You might have noticed in the screenshot above that in each comparison, users are asked to decide which response is “better” and which is “worse”. But what do those terms actually mean? Does “better” imply more correct, more elegant, more concise, more verbose, funnier, or more logically structured? And does a “good” response to a prompt like the sausage poem above mean the same thing as a good resignation email, or a good best-man speech?
This points to a wider issue in LLM evaluation. In our push to build highly generalist models, systems that can handle almost any text-based task, we have made it increasingly unclear what, exactly, such models are supposed to be good at. In the absence of a well-defined target, evaluators like the LMArena are forced to rely on criteria so broad and underspecified that they verge on being meaningless.

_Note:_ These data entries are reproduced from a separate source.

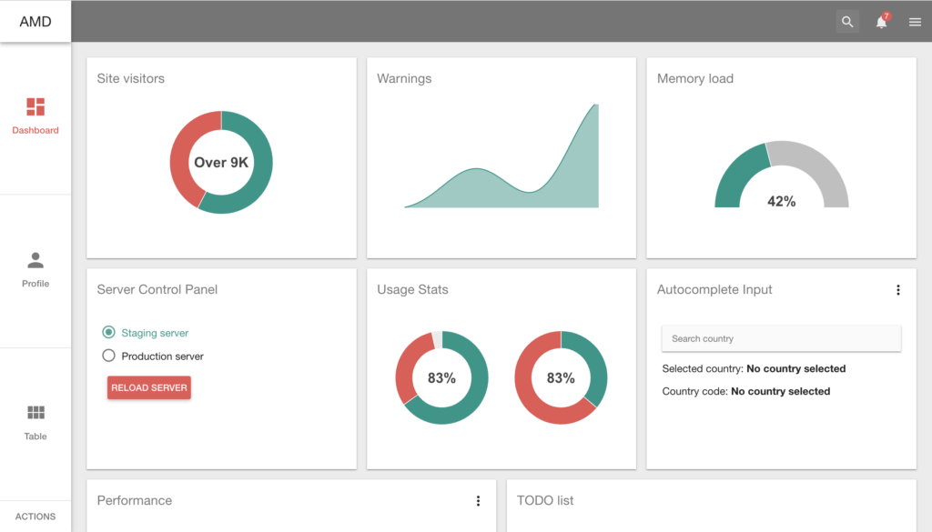Click the AMD logo
This screenshot has width=932, height=532.
[x=35, y=22]
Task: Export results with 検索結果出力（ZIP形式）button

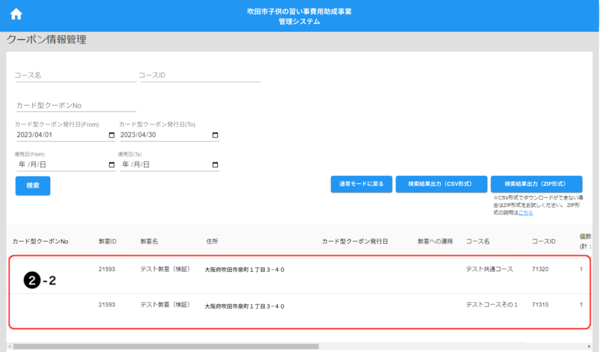Action: click(536, 184)
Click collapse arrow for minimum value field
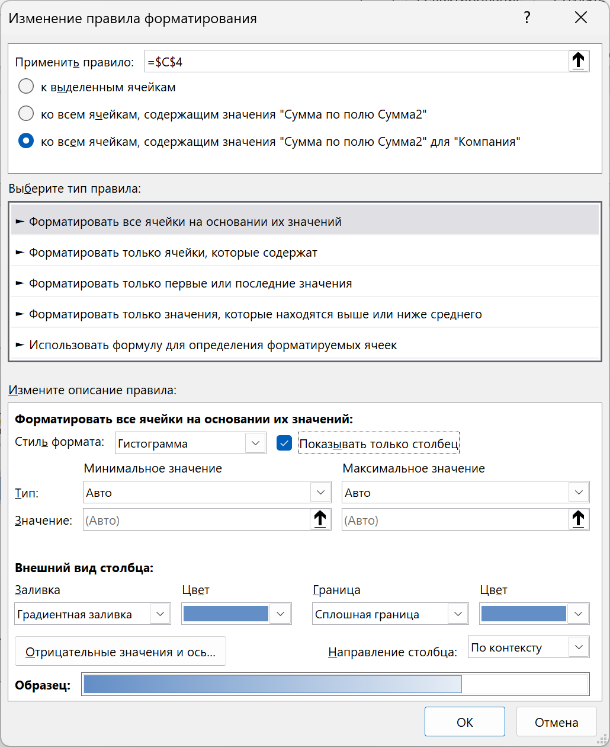 coord(319,520)
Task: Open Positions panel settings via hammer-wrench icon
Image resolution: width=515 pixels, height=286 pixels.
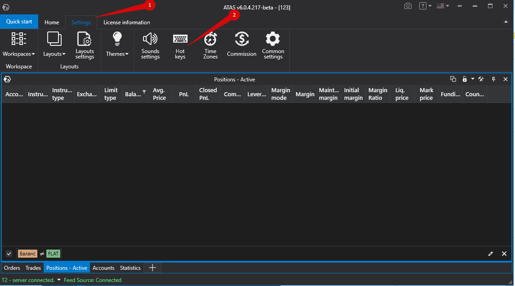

What the LMArena’s problems tell us about the future of LLM evaluation
The challenges faced by the LMArena point to a broader problem: the idea that there could be a “one-size-fits-all” solution to LLM evaluation is fundamentally flawed. Attempts to evaluate LLMs with a single, global ranking tend to produce results that are noisy, difficult to interpret, and ultimately untrustworthy.
In response, more focused and realistic leaderboards are beginning to emerge. One example is the DPAI Arena being developed by my own employer, JetBrains, which deliberately narrows its scope to a single domain (software development) and evaluates models using more concrete, task-grounded workflows. Crucially, it is designed to be used and interpreted by domain experts who understand coding practices and trade-offs, potentially making it less vulnerable to the kinds of noise that plague more general, preference-based leaderboards. By constraining the problem space and defining meaningful metrics, specialised benchmarks like this may offer clearer and more actionable signals about how systems perform on tasks that are actually relevant to your problem space.
That said, even well-designed leaderboards can only take you so far. As practitioners like Hamel Husain argue in this excellent blog post, robust evaluation ultimately needs to be grounded in the specific goals, risks, and failure modes of your own application. Generic benchmarks and leaderboards can tell you how models compare to one another in the abstract, but they cannot tell you whether a given model will succeed in your use case, whether that’s legal drafting, medical summarisation, or developer tooling. To truly understand and improve performance, teams need custom evaluation systems that combine targeted tests, domain-specific criteria, and ongoing error analysis into a feedback loop tied directly to real-world behaviour.
Ultimately, there are no shortcuts in LLM evaluation. What once felt like a compelling alternative to benchmarks has become less convincing as the evaluation landscape has matured, and as our expectations of these systems have become more concrete. The shift now is away from ranking models by vague notions of general capability, and toward understanding what they can reliably do in production.